* **Given text**:
▬▬▬▬▬▬
At the outlet of the condenser 4, methane is in the liquid phase wherein the outlet of the condenser 4 is connected to the inlet of the condensing heat recovery exchanger 5 serving to subcool the condensed methane by 2 to 5 °C, to prevent its evaporation. A throttling device 6 is connected to the outlet of the condensing heat recovery exchanger 5 to reduce the methane pressure from the condensing pressure to a pressure close to a storage pressure in the LMG tanks, i.e. 2 to 6 bar. The schematically represented throttling device 6 may comprise any known pressure reducing device or group of devices. Since condensation occurs at a mean pressure of 22 bar, the expansion in the throttling device 6 produces a mixture containing up to 30 % methane gas phase. Connected to the outlet of the throttling device 6 is the inlet 701 of the separator 7 used to separate the methane gas phase from the methane liquid phase, for the discharge of which the separator 7 is provided with an outlet 702 of the LMG, from which the liquid methane is discharged for storage. Any known gas/liquid phase separator can be used as the separator.
The separator 7 is in the upper part provided with an outlet 703 of methane gas phase, to which is connected the first return pipeline R1 , which is connected to the recovery inlet 503 of the condensing heat recovery exchanger 5. To the recovery outlet 504 of the condensing heat recovery exchanger 5 is connected the second return pipeline R2 , which is connected to the recovery inlet 303 of the cold heat recovery exchanger 3. The third return pipeline R3 is connected to the recovery outlet 304 of the cold heat exchanger 3. The third return pipeline R3 is connected to the recovery inlet 103 of the warm heat recovery exchanger 1 , to the recovery outlet 104 of which is connected an end return pipeline R4 , which is connected to a known methane production or purification device (not shown), or is connected to the methane main stream, as will be described below.
▬▬▬▬▬▬
* **Problems and tasks**:
1. In the methane liquefaction text, rewrite the paragraph beginning "At the outlet of the condenser 4" as a short list that keeps its main facts.
2. Write a continuation of the methane liquefaction text, starting after its final sentence.
▬▬▬▬▬▬
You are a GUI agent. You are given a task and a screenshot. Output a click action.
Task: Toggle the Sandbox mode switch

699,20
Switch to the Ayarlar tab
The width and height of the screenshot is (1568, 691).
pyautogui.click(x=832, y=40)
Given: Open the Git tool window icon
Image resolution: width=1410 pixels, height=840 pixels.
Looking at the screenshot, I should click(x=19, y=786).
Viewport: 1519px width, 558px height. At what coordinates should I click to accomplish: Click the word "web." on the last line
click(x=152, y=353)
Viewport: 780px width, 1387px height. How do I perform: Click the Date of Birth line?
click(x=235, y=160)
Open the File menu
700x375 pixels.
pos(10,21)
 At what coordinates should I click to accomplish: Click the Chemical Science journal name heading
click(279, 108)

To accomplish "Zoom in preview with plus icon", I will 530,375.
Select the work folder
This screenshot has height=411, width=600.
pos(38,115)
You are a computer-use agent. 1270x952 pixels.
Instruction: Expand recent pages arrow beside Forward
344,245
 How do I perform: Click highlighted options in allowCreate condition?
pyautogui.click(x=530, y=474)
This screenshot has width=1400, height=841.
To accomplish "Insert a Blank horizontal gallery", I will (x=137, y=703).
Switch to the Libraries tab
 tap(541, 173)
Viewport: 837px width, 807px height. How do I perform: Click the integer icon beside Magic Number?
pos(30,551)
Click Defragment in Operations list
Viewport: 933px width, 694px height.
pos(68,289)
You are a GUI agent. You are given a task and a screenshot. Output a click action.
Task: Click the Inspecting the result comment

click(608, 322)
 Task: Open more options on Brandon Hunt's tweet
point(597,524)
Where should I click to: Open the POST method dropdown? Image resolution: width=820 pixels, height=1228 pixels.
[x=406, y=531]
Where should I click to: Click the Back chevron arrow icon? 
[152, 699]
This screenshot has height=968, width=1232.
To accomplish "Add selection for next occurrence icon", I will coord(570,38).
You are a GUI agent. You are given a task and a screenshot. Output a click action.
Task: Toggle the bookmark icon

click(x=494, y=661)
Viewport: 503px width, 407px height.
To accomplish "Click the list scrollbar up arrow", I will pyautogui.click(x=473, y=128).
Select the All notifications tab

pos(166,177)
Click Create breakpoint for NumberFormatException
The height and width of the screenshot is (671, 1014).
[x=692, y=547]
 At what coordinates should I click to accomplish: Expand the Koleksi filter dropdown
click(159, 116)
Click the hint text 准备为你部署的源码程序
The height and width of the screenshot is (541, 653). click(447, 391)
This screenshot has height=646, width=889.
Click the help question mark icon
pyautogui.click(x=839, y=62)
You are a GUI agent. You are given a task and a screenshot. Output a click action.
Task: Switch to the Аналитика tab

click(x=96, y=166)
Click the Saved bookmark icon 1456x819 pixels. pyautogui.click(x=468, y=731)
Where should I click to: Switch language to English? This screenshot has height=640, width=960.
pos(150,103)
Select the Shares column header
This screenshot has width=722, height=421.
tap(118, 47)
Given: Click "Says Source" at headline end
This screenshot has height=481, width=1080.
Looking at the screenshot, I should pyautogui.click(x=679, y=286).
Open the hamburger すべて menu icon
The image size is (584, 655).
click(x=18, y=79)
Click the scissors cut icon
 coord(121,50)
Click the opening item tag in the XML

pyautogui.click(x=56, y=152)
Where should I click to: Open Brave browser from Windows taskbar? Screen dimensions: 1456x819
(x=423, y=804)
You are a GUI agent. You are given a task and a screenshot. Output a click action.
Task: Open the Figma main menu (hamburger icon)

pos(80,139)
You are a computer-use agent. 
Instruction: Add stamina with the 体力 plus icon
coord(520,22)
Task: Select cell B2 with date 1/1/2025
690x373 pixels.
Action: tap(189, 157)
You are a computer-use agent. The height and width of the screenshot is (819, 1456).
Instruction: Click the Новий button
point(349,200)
▬▬▬▬▬▬
* **Replies**:
1.
- Liquid methane leaves condenser 4 and enters condensing heat recovery exchanger 5. There it is subcooled by 2 to 5 °C so that it does not evaporate.
- Throttling device 6, fed from exchanger 5, lowers the methane pressure from the condensing pressure to about the LMG tank storage pressure of 2 to 6 bar. Any known pressure-reducing device or group of devices may serve.
- Condensation takes place at a mean pressure of 22 bar, so this expansion produces a mixture with up to 30 % methane gas phase.
- The mixture enters separator 7 through inlet 701, where the gas phase is separated from the liquid phase. The liquid methane leaves through LMG outlet 702 for storage. Any known gas/liquid phase separator can be used.

2.
In the flow chart and other diagrams, closing control devices, measuring devices, etc., are not shown, so that the drawing is not confusing, but the main principle of the invention is shown. The mentioned missing elements are standardly known to the skilled person and serve to preserve information about the operation of the system which does not affect the overall principle of the invention.
The drawings schematically show heat exchangers, which can be of any type, and the skilled person will select them so that they meet the required parameters of heat transfer and the operation of the entire device according to the invention.
The function of the device according to Fig. 1 is as follows:
Methane in gaseous form is fed to the cooling module A of the device, in which it is cooled to a temperature of -75 °C to -80 °C and fed to the condensing and separating module B of the device. After the gas methane is fed to the condenser 4, the methane is liquefied using the cold supplied from the cooling device 9 consisting of a MIRAI LNG 90 closed-cycle air cooling machine and is introduced via the condensation heat recovery exchanger 5 and the throttling device 6 to the separator 7, in which the gas phase of methane is separated from the liquid phase (LMG).
The methane gas phase is fed from the separator 7 via the first return pipeline R1 to the condensing heat recovery exchanger 5, where it transfers some of its cold to the liquid methane that passes through the condensing heat recovery exchanger 5, cooling the liquid methane by 2 to 5 °C. From the condensing heat recovery exchanger 5, the methane gas phase is led via the second return pipeline R2 to the cold heat recovery exchanger 3, where it transfers part of its cold to the gaseous methane passing through the heat recovery exchanger 3 and cools the gaseous methane by 5 to 10 °C. From the cold recovery heat exchanger 3, the methane gas phase is led via the third return pipeline R3 to the warm heat recovery exchanger 1, where it transfers another part of its cold to the gaseous methane and cools the gaseous methane to a temperature below atmospheric temperature, namely, for example, to 25 to 30 °C below atmospheric temperature. From the heat recovery exchanger 1 , the methane gas phase is led via the end return pipeline R4 to a known unillustrated device for methane production or purification, or to the main methane stream by connecting the end return pipeline R4 upstream or downstream of the main compressor 12, as will be described hereinafter.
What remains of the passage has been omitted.